* What you should do *
Copy the material below word for word, beginning at the line containing "Image resolution: width=417" and continuing through the end of the material.

(Entries for locating text and items)
******************************
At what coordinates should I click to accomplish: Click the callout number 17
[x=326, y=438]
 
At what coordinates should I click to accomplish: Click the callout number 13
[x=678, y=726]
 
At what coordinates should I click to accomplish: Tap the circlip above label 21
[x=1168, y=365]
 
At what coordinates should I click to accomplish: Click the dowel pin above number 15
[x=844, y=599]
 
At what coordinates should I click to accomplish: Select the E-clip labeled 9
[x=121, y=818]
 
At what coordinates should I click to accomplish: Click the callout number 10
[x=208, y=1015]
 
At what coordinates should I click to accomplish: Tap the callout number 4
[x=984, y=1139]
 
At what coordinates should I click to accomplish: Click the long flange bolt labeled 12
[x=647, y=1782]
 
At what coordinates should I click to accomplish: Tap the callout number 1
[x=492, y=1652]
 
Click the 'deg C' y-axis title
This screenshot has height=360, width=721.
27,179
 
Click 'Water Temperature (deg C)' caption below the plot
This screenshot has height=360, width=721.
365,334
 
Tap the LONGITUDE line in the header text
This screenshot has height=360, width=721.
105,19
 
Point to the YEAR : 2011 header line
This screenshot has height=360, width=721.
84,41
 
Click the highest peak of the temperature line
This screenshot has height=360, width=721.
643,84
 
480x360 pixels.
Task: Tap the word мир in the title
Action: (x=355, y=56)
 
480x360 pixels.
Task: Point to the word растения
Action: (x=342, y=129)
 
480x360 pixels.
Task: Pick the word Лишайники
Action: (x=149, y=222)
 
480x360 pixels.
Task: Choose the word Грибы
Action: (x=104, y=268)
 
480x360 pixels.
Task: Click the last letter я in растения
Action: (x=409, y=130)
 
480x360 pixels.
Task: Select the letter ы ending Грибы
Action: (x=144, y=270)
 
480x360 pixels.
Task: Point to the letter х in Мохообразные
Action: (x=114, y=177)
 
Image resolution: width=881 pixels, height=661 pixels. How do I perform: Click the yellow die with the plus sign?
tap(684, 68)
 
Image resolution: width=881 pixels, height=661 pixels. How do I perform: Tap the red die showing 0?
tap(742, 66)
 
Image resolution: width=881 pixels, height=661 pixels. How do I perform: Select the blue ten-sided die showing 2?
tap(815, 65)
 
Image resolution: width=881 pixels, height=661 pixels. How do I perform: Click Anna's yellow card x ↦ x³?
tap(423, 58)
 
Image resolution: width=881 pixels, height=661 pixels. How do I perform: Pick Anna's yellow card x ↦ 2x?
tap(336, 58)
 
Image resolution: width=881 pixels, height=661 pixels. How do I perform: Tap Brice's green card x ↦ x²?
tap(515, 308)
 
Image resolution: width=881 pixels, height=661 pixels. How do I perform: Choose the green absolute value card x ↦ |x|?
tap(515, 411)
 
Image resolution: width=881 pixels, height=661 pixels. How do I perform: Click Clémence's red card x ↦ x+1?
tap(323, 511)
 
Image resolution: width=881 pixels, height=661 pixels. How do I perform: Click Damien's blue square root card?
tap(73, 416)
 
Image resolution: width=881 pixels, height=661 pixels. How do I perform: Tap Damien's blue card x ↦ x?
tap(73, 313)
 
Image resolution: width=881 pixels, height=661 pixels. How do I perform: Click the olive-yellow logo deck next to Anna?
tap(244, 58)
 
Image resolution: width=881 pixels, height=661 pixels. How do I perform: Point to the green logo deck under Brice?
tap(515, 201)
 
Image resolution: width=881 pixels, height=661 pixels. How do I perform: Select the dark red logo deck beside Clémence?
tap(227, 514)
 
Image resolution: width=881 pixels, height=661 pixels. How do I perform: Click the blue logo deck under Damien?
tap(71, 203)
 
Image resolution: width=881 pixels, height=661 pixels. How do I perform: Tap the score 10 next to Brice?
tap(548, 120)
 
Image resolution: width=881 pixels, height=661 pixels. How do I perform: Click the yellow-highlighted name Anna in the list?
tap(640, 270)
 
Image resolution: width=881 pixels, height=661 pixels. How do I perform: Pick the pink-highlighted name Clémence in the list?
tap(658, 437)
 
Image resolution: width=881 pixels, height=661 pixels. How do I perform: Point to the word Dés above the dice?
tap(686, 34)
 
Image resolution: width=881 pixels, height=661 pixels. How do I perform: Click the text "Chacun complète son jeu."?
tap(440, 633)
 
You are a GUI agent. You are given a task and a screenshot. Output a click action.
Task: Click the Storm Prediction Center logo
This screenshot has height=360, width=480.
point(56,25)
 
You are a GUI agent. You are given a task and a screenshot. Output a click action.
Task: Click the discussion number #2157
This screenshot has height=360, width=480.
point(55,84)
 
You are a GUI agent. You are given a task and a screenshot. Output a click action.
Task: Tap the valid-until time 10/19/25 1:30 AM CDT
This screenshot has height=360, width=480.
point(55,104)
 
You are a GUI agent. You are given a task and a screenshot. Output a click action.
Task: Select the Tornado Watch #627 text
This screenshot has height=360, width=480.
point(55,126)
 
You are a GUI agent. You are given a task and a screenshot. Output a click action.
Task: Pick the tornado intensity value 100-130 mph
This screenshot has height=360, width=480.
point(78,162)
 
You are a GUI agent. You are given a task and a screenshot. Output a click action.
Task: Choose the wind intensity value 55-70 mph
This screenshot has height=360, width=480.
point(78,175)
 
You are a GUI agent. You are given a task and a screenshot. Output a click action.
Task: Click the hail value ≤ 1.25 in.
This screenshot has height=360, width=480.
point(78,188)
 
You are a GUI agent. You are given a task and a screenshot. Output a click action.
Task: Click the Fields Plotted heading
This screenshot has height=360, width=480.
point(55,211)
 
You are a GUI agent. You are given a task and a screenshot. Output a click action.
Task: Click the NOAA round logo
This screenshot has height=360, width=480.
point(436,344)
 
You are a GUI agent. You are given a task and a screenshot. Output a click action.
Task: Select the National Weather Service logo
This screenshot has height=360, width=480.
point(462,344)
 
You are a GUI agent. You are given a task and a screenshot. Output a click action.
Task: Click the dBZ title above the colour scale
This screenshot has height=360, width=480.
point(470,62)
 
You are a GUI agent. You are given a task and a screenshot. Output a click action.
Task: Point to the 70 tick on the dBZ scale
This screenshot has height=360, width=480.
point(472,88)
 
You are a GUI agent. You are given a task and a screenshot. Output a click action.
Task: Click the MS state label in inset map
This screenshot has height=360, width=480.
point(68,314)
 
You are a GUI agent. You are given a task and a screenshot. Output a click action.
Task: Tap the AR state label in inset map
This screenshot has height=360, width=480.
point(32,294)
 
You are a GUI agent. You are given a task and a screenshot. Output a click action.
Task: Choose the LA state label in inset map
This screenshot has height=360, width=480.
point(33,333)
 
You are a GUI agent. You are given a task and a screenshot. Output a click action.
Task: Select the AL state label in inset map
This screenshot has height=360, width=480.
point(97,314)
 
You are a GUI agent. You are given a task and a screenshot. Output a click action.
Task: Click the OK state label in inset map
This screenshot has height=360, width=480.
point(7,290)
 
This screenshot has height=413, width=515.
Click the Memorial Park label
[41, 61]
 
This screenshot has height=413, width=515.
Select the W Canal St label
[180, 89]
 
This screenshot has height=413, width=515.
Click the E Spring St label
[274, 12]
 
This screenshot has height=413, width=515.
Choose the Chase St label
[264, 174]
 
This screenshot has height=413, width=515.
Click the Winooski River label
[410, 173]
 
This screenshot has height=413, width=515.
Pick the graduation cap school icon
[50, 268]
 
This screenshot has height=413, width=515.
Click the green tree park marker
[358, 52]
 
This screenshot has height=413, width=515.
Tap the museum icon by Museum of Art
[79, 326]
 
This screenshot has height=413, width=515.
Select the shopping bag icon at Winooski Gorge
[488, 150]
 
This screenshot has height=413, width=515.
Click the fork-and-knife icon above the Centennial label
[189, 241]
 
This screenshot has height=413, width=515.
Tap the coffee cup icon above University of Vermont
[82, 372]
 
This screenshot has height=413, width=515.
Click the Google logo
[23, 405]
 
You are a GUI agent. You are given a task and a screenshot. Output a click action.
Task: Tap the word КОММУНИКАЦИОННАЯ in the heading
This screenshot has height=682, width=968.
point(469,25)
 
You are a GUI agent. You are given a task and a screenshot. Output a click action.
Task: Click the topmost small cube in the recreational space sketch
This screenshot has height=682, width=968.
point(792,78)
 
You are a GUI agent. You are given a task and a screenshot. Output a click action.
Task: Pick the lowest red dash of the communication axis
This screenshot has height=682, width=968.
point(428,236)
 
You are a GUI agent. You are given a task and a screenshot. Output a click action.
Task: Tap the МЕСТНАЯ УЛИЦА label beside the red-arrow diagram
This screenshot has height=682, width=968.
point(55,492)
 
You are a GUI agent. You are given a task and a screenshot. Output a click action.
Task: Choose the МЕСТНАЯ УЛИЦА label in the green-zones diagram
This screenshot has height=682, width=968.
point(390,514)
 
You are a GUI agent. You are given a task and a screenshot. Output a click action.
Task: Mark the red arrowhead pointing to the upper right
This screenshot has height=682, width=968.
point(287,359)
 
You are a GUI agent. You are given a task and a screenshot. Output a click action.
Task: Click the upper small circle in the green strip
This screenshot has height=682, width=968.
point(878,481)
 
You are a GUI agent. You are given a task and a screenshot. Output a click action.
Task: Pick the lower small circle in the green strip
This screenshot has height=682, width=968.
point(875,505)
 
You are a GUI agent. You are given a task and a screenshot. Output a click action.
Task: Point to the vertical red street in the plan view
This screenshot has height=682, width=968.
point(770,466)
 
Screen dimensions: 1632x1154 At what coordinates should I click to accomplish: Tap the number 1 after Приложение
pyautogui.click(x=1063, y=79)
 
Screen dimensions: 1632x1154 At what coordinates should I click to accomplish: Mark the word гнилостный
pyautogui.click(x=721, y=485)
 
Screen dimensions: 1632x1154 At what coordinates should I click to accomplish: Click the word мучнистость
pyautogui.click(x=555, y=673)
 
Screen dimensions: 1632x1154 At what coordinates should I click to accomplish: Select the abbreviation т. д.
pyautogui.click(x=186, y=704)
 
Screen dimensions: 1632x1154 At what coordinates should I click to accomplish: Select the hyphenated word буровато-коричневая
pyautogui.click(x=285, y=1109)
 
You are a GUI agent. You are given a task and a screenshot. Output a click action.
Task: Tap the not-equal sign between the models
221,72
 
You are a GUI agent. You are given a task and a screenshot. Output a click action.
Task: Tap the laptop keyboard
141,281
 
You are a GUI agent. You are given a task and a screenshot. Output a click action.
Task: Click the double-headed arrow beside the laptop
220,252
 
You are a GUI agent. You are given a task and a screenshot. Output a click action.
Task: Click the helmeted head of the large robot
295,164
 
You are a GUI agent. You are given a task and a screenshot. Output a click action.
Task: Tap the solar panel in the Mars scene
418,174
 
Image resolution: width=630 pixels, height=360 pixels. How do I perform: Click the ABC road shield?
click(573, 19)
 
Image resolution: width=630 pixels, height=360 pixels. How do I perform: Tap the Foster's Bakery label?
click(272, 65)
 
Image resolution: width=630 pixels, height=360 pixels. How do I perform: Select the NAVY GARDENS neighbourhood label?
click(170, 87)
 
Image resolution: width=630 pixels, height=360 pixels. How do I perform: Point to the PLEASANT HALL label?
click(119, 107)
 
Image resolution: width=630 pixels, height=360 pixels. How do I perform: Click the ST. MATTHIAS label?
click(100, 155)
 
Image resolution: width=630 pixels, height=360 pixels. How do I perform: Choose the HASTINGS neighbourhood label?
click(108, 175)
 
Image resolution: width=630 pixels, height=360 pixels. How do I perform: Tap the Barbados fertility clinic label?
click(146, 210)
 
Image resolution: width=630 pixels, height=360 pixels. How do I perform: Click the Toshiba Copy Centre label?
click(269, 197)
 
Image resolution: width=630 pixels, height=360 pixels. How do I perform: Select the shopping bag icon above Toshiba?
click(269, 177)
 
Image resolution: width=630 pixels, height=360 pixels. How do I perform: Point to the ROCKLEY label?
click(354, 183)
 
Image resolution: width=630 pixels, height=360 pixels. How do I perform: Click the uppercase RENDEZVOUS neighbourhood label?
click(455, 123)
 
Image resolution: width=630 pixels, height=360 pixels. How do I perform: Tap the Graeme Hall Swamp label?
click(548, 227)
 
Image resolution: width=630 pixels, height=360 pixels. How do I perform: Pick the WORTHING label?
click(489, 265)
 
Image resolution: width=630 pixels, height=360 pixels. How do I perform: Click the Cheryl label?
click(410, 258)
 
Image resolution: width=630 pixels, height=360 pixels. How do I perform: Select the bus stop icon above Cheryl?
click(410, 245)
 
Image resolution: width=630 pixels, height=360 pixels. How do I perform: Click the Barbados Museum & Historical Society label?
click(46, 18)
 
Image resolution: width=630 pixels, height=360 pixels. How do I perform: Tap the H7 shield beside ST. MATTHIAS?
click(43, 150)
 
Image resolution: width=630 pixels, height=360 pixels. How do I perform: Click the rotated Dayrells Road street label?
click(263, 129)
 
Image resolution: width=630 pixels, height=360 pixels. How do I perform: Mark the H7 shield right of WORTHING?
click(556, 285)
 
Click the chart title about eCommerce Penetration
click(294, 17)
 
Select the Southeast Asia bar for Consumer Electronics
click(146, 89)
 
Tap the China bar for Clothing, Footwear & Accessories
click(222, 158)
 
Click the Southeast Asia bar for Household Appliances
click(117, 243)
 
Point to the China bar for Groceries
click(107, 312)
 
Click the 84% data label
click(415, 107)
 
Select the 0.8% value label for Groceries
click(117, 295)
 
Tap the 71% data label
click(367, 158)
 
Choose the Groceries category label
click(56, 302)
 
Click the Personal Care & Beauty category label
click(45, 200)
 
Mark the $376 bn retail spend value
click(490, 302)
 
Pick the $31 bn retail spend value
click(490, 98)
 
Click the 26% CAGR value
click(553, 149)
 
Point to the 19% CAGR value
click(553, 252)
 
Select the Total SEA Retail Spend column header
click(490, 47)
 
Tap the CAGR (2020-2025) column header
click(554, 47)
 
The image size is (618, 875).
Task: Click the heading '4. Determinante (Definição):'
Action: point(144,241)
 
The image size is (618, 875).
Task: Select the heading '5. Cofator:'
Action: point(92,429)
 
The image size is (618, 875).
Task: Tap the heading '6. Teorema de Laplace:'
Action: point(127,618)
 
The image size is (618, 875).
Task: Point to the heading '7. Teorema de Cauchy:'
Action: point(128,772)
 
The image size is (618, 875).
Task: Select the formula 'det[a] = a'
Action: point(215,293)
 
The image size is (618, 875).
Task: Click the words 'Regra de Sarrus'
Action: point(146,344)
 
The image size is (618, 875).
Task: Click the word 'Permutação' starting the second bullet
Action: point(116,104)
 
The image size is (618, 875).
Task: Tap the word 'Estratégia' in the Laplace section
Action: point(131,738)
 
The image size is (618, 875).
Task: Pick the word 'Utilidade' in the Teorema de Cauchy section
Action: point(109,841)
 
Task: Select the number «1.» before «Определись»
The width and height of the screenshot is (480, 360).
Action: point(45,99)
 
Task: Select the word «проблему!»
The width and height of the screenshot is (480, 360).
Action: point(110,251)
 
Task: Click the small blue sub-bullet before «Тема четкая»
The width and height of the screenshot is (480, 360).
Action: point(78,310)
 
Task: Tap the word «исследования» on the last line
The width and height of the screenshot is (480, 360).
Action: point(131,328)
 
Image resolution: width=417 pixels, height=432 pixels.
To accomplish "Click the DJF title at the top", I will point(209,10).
******************************
* Full answer *
Image resolution: width=417 pixels, height=432 pixels.
To accomplish "Click the DJF title at the top", I will point(209,10).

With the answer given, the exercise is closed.